←back to thread

Production RAG: what I learned from processing 5M+ documents

(blog.abdellatif.io)

548 points tifa2up | 1 comments | 20 Oct 25 15:55 UTC | HN request time: 0.207s | source

Show context

pietz ◴[21 Oct 25 09:55 UTC] No.45654114[source]▶

>>45645349 (OP) #

My biggest RAG learning is to use agentic RAG. (Sorry for buzzword dropping)

- Classic RAG: `User -> Search -> LLM -> User`

- Agentic RAG: `User <-> LLM <-> Search`

Essentially instead of having a fixed loop, you provide the search as a tool to the LLM, which does three things:

- The LLM can search multiple times

- The LLM can adjust the search query

- The LLM can use multiple tools

The combination of these three things has solved a majority of classic RAG problems. It improves user queries, it can map abbreviations, it can correct bad results on its own, you can also let it list directories and load files directly.

replies(2): >>45656209 #>>45656944 #

1. googamooga ◴[21 Oct 25 14:23 UTC] No.45656209[source]▶

I fully support this approach!
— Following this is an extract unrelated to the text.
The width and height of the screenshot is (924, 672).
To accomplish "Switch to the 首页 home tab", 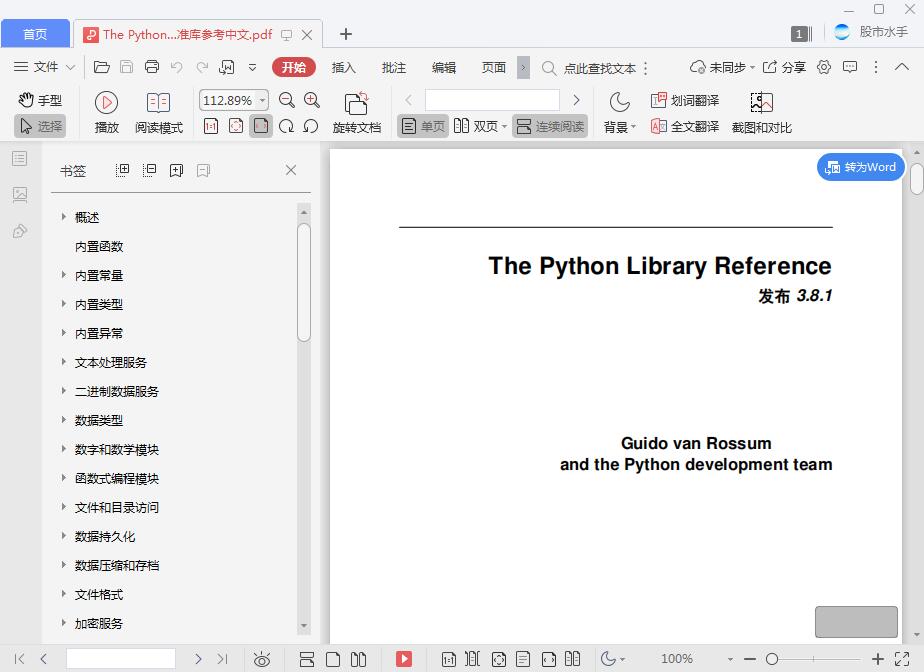I will tap(35, 33).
When I first started experimenting—rather naively—with using tool-enabled LLMs to generate documents (such as reports or ADRs) from the extensive knowledge base in Confluence, I built a few tools to help the LLM search Confluence using CQL (Confluence Query Language) and store the retrieved pages in a dedicated folder. The LLM could then search within that folder with simple filesystem tools and pull entire files into its context as needed. The results were quite good, as long as the context didn’t become overloaded. However, when I later tried to switch to a 'Classic RAG' setup, the output quality dropped significantly and I refrained from switching.